KSR v. Teleflex, 550 U.S. 398 (2007) (reversing Federal Circuit)
Obviousness: Rejected, in part, the Federal Circuit’s “TSM test,” which conditioned obviousness on a specific finding of some motivation, teaching or suggestion to combine prior art teachings, in the particular manner claimed. The Supreme Court left intact the TSM test as a general standard for evaluating obviousness but held that TSM is not the exclusive test for establishing obviousness. Instead, the Court endorsed a flexible and expansive approach to the obviousness inquiry in lieu of any rigid or narrow formula. By making it easier to establish obviousness, KSR makes it more difficult to obtain patent protection in the first instance, and tougher to defend against invalidity challenges post-issuance.

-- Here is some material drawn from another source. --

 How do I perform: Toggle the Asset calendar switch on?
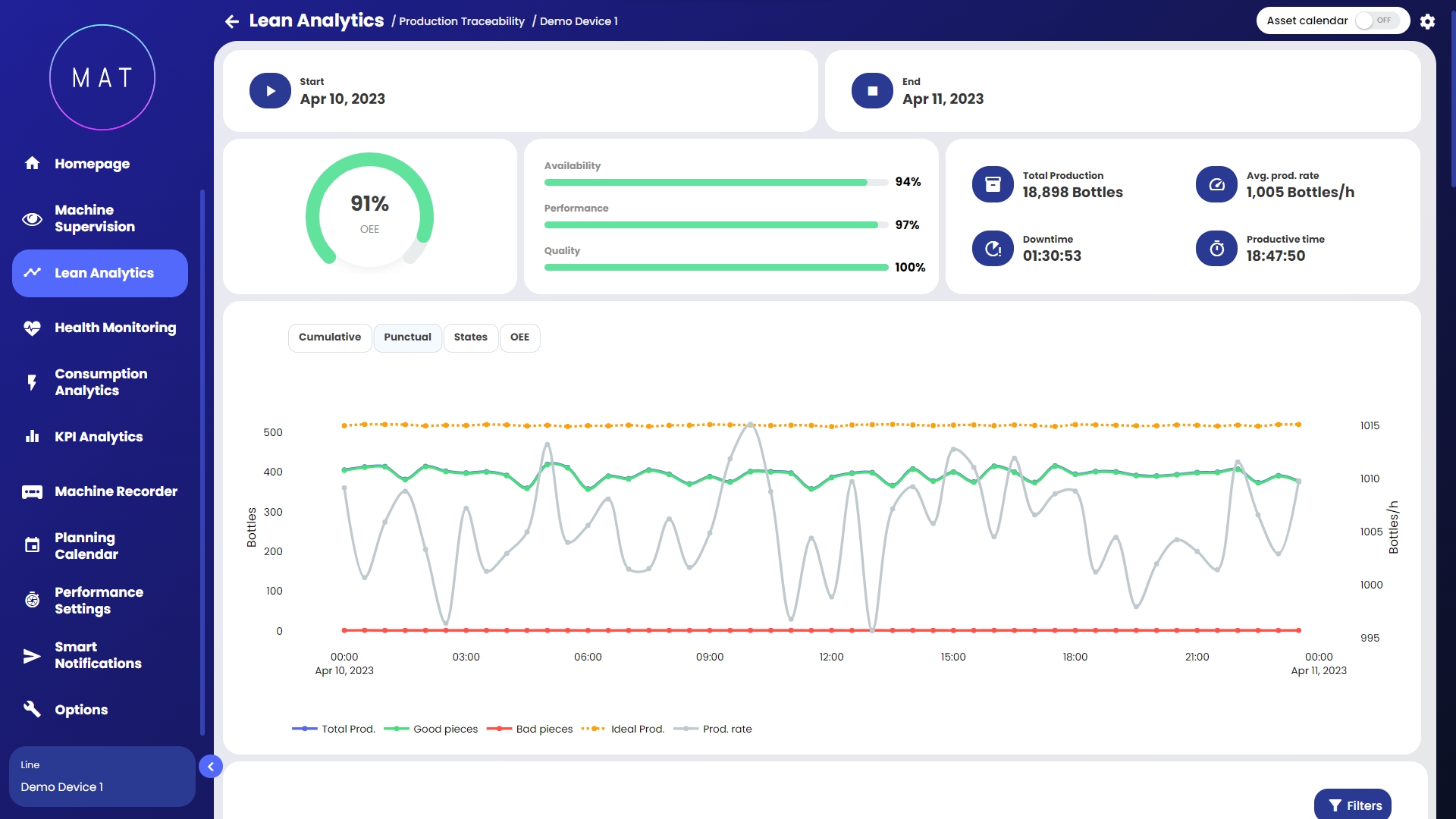tap(1376, 20)
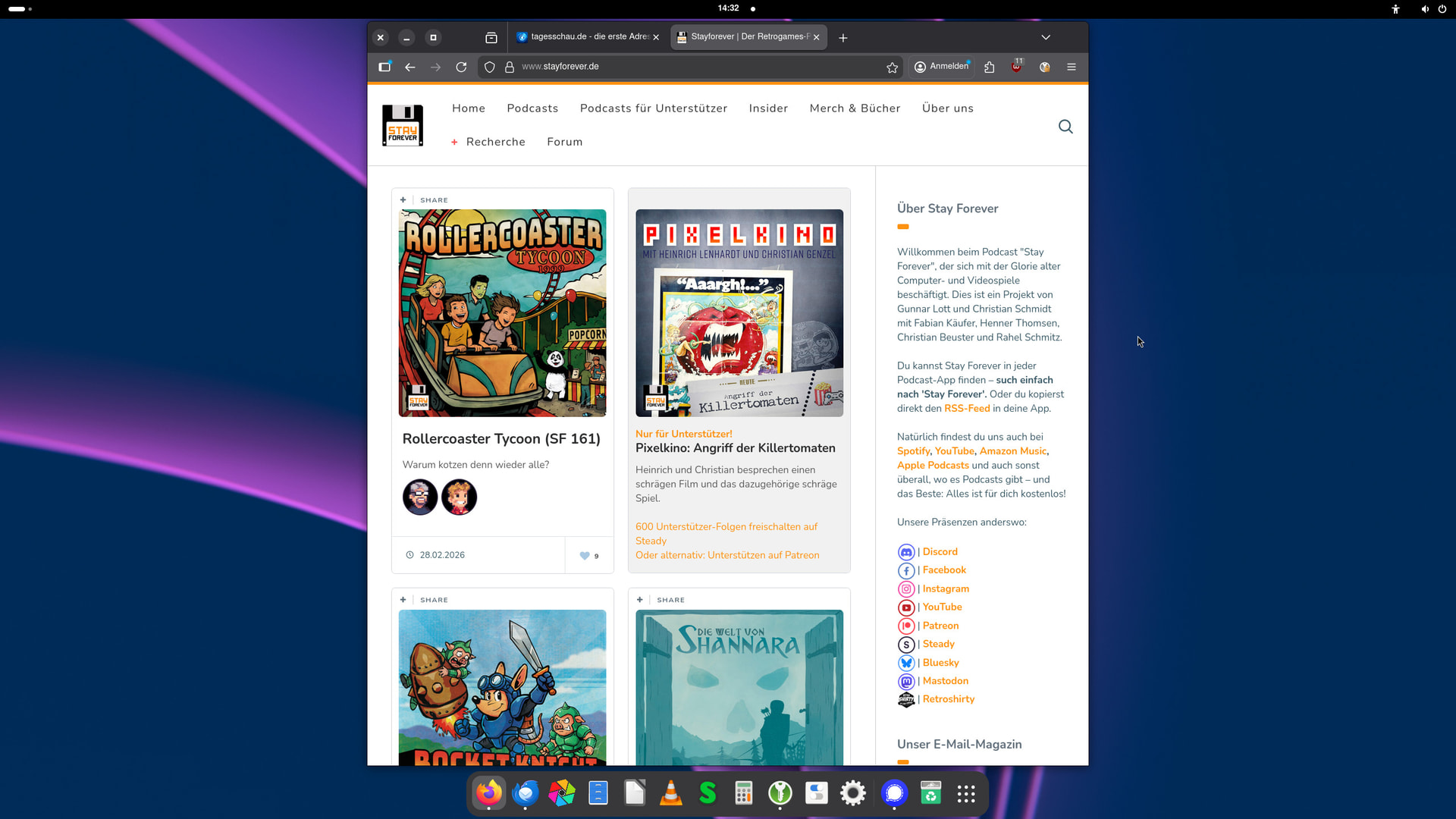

MedImmune v. Genentech, 549 U.S. 118 (2007) (reversing Federal Circuit)
Declaratory judgment suits by licensees: Held that a licensee need not terminate or breach a patent license agreement before it can bring suit to obtain a declaratory judgment that the patent is invalid, unenforceable or not infringed. The Court rejected Federal Circuit precedent that a patent licensee in good standing cannot seek a DJ without first repudiating its license agreement.

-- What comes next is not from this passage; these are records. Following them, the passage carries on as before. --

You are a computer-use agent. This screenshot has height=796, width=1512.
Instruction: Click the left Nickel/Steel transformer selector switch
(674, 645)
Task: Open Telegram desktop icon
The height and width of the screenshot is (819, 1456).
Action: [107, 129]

Microsoft v. AT&T, 550 U.S. 437 (2007) (reversing Federal Circuit)
Extraterritorial enforcement of U.S. patents: Held that a master software disk that is exported and then used by foreign computer manufacturers to install software at the point of assembly is not a component within the meaning of Section 271(f) of the Patent Act. Section 271(f) allows the holder of a U.S. patent to block the export from the United States of components that can be assembled abroad to produce an infringing product, even though the patent is not enforceable in the place where that assembly takes place.

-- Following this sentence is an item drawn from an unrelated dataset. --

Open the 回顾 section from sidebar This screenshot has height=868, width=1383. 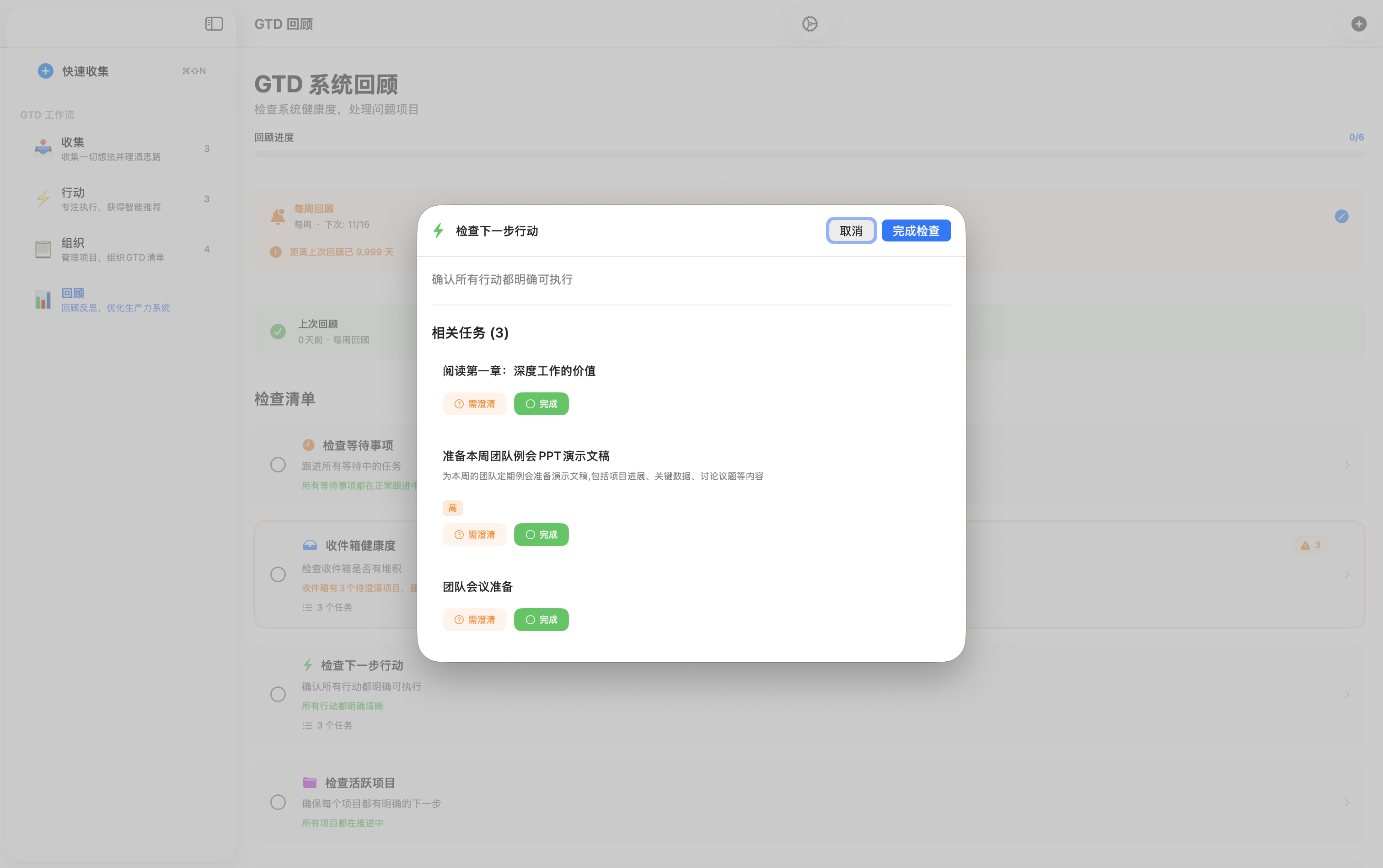point(74,293)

Quanta Computer v. LG Electronics (2008) (reversing Federal Circuit)
Scope of patent exhaustion defense: Held that the patent exhaustion defense applies (i) to patented method claims, and (ii) when the authorized/licensed sale of a product substantially embodies a patented invention.
In re Seagate Technology, 497 F.3d 1360 (Fed. Cir. 2007)
Willfulness standard: Abandoned long-standing Federal Circuit precedent imposing an affirmative duty of care on accused infringers, and held that willful infringement requires at least a showing of objective recklessness.
In re Bilski, 88 USPQ2d 1385 (Fed. Cir. 2008)
Subject matter eligibility of software/business methods: Narrowed the scope of patent-eligible software/business method patents under Section 101 to methods that are either tied to a particular machine or apparatus or that transform a particular article into a different state or thing (the “machine or transformation test”). Bilski will make it more difficult to obtain patents for such methods and tougher to defend method patents against invalidity challenges and, in the process, drag in non-software/business method inventions including pharmaceutical and biotechnology patents.
In re TS Tech, Misc. No. 888 (Fed. Cir. 2008)
Venue: Ordered transfer of venue from the Eastern District of Texas to the Southern District of Ohio. The fact that vehicles containing the allegedly infringing article are sold in the Eastern District of Texas does not provide a meaningful connection with the venue since such vehicles are sold throughout the United States. Product sales are often the sole basis for asserting venue in this district.
So, what does this mean? Is patent reform already enacted?
This is not a reasonable poll. How about
a choice such as “all of the Supreme
Court decisions are horribly wrong. Patent protection has to be enhanced, not weakened.”
Yes, Patent Reform is here, and I concur with pig that much of the reform makes no economic or legal sense.
My vote is “Patent Reform is here, quit while we’re behind. When you’re in a hole, stop digging.”